James Gunn : ce film d’horreur méconnu lui a été inspiré par un rêve

Image d'illustration. The Belko ExperimentOrion Pictures / PR-ADN
Peu de spectateurs le savent, mais l’un des films d’horreur les moins reconnus de James Gunn trouve son origine dans un rêve du réalisateur. Une inspiration nocturne qui a donné naissance à une œuvre singulière, trop souvent méconnue.
Tl;dr
- « The Belko Experiment » inspiré par un cauchemar personnel
- Ambiance beaucoup plus sombre que les autres œuvres de Gunn
- Quelques touches d’humour et performances notables malgré tout
Un film né d’un profond malaise
Pour qui associe spontanément le nom de James Gunn à la légèreté caustique des « Guardians of the Galaxy », la découverte de « The Belko Experiment », sorti en 2016, peut surprendre. À mille lieues de ses habituelles comédies débridées, ce scénario imagine quatre-vingts salariés américains piégés dans leur bureau à Bogotá, contraints à s’entretuer dans le cadre d’une expérience sociale macabre. Si l’on retrouve parfois, ici ou là, une pointe de cet humour noir propre à l’auteur, rien ne vient véritablement adoucir cette plongée dans l’horreur la plus brute.

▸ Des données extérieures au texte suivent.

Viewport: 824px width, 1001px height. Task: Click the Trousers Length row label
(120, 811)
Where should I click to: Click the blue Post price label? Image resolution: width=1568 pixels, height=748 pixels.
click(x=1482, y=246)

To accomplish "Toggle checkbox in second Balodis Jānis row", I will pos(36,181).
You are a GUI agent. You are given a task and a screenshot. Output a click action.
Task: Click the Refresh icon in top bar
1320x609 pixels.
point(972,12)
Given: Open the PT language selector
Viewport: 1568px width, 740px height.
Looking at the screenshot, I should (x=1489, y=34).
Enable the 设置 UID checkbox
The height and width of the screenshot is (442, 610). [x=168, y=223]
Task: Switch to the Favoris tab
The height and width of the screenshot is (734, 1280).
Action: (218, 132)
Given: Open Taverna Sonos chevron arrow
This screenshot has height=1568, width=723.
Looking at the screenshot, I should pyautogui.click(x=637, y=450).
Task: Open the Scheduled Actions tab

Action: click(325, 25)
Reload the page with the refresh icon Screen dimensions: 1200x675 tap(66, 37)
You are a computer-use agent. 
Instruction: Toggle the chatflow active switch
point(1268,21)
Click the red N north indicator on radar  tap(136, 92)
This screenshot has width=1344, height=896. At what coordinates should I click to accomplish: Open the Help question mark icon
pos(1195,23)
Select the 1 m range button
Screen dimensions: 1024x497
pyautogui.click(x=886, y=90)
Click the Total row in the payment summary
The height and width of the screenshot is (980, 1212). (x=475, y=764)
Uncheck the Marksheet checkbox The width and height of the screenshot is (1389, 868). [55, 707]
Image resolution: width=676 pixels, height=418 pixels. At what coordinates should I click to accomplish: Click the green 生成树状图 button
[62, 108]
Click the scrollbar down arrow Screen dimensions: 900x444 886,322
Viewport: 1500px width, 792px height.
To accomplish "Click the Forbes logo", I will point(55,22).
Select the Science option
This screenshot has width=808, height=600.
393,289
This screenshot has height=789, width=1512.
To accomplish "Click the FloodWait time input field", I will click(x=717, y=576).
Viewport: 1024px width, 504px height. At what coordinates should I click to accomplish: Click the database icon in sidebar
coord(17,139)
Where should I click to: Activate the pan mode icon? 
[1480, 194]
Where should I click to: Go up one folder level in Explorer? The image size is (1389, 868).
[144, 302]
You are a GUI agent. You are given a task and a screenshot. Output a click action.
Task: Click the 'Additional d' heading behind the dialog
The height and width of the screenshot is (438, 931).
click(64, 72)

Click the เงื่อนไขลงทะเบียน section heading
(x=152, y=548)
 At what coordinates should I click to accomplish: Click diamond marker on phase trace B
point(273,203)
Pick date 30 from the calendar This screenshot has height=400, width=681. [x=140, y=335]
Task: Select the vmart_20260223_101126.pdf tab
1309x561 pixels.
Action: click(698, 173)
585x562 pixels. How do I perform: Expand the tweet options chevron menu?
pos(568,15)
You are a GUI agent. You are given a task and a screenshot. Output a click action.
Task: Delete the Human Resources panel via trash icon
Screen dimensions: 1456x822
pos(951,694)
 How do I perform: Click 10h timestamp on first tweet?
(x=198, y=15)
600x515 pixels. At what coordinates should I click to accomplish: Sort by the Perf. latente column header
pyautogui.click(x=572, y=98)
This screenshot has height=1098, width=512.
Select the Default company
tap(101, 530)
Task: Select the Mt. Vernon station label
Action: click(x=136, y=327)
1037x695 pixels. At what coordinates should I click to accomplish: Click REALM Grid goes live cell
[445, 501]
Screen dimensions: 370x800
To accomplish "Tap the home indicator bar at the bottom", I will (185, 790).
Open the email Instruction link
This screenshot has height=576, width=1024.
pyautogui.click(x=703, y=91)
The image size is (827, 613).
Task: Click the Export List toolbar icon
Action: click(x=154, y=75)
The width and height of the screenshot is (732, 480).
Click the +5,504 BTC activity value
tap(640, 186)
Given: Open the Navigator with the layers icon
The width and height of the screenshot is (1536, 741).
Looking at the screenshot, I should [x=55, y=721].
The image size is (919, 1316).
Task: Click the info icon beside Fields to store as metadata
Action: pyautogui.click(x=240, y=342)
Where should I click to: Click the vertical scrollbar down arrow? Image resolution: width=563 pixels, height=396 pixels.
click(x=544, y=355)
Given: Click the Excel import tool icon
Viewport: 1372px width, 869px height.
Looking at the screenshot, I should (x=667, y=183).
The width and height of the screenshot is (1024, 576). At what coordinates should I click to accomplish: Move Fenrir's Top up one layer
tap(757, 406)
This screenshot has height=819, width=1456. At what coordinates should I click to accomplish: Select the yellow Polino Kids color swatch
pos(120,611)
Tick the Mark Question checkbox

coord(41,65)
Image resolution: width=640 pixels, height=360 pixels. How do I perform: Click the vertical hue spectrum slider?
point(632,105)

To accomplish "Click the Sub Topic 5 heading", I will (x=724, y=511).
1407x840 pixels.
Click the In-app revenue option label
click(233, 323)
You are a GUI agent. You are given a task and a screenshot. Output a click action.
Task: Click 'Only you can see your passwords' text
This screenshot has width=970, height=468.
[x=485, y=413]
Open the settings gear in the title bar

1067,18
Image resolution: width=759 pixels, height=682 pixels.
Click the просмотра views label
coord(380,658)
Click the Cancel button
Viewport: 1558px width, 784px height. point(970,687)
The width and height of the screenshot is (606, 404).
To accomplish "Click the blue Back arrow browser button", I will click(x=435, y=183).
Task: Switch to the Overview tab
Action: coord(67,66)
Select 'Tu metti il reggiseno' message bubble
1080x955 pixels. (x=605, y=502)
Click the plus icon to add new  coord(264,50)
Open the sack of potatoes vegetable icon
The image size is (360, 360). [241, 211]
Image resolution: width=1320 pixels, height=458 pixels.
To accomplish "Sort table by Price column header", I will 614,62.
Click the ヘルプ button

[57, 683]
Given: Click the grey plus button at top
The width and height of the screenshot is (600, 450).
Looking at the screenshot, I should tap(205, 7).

L’origine sombre d’un projet hors-norme
Il faut dire que l’inspiration même du film plonge ses racines dans une période difficile de la vie de Gunn. Dans un entretien accordé au magazine GQ, le scénariste avoue avoir puisé l’idée dans un cauchemar survenu alors qu’il traversait une douloureuse séparation. Il confie : « ‘Belko Experiment’ came to me as a dream. I dreamt the trailer for ‘The Belko Experiment,’ and it was basically the beginning of the movie where the guy comes on the overhead speakers and says ‘In the next,’ you know, whatever, ’12 hours, you need to kill two people or else 30 of you are gonna die,’ or whatever, and then the walls close up around the building. ». L’histoire s’est écrite rapidement mais, rattrapé par sa propre détresse et peu désireux de tourner une telle œuvre loin de ses proches, il passe finalement la main à Greg McLean, réalisateur déjà réputé pour le très dur « Wolf Creek ».
Des clins d’œil familiers et quelques pépites inattendues
Malgré sa noirceur assumée, « The Belko Experiment » n’est pas totalement exempt de marques de fabrique du cinéaste. Les amateurs y reconnaîtront des visages familiers parmi lesquels les acteurs fétiches David Dastmalchian, Michael Rooker, ou encore son frère Sean Gunn. Parmi les rares respirations offertes au spectateur figurent notamment :
- L’apparition improbable d’un duo de concierges aussi inséparables qu’étranges ;
- L’irruption d’une touche d’humour noir lors des scènes les plus tendues ;
- Des clins d’œil à l’univers Gunn disséminés sans jamais casser l’atmosphère anxiogène.
L’ombre persistante du créateur absent
On ne peut s’empêcher de s’interroger : que serait devenu ce huis clos oppressant si James Gunn avait choisi d’en assurer lui-même la réalisation ? Peut-être le film aurait-il davantage embrassé la dimension satirique chère à son univers. Mais c’est bien ce ton résolument sombre et sans concession qui fait aujourd’hui toute la singularité de « The Belko Experiment » dans la filmographie du scénariste.